__Problem__:
Search the records below for "367x315 pixels.". Return that line and all remaining lines exactly.

== Given records

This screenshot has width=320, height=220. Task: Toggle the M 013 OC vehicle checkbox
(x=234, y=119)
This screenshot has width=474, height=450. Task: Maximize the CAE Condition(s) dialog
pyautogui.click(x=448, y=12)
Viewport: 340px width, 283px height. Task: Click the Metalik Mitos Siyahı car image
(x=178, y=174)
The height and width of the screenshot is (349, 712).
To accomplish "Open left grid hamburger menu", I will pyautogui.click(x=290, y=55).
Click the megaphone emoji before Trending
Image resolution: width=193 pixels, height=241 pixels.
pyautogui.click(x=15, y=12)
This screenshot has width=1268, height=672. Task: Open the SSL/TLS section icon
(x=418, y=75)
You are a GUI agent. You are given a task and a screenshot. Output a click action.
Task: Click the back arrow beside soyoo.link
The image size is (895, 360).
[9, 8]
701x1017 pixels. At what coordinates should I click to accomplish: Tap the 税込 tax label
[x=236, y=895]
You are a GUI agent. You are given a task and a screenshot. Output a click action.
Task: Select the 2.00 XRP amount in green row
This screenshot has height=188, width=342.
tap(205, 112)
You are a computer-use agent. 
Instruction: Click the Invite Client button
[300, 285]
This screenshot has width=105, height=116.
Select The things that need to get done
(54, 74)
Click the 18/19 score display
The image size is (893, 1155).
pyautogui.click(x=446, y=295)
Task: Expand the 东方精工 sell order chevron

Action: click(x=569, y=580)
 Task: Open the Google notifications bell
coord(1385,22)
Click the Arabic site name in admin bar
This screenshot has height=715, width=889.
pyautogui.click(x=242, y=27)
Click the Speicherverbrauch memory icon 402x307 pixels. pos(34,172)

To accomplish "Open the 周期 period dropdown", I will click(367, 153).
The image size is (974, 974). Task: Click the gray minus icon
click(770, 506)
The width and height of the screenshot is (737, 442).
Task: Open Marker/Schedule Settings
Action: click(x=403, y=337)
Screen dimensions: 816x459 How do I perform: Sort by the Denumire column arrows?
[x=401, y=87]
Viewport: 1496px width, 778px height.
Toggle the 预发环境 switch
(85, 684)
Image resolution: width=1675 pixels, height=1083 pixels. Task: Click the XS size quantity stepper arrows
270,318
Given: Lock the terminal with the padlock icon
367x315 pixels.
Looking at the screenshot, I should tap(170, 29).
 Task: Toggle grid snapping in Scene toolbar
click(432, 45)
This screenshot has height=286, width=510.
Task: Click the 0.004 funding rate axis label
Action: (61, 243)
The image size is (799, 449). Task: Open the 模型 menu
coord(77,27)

====

__Answer area__:
367x315 pixels.
Looking at the screenshot, I should tap(170, 29).
 Task: Toggle grid snapping in Scene toolbar
click(432, 45)
This screenshot has height=286, width=510.
Task: Click the 0.004 funding rate axis label
Action: (61, 243)
The image size is (799, 449). Task: Open the 模型 menu
coord(77,27)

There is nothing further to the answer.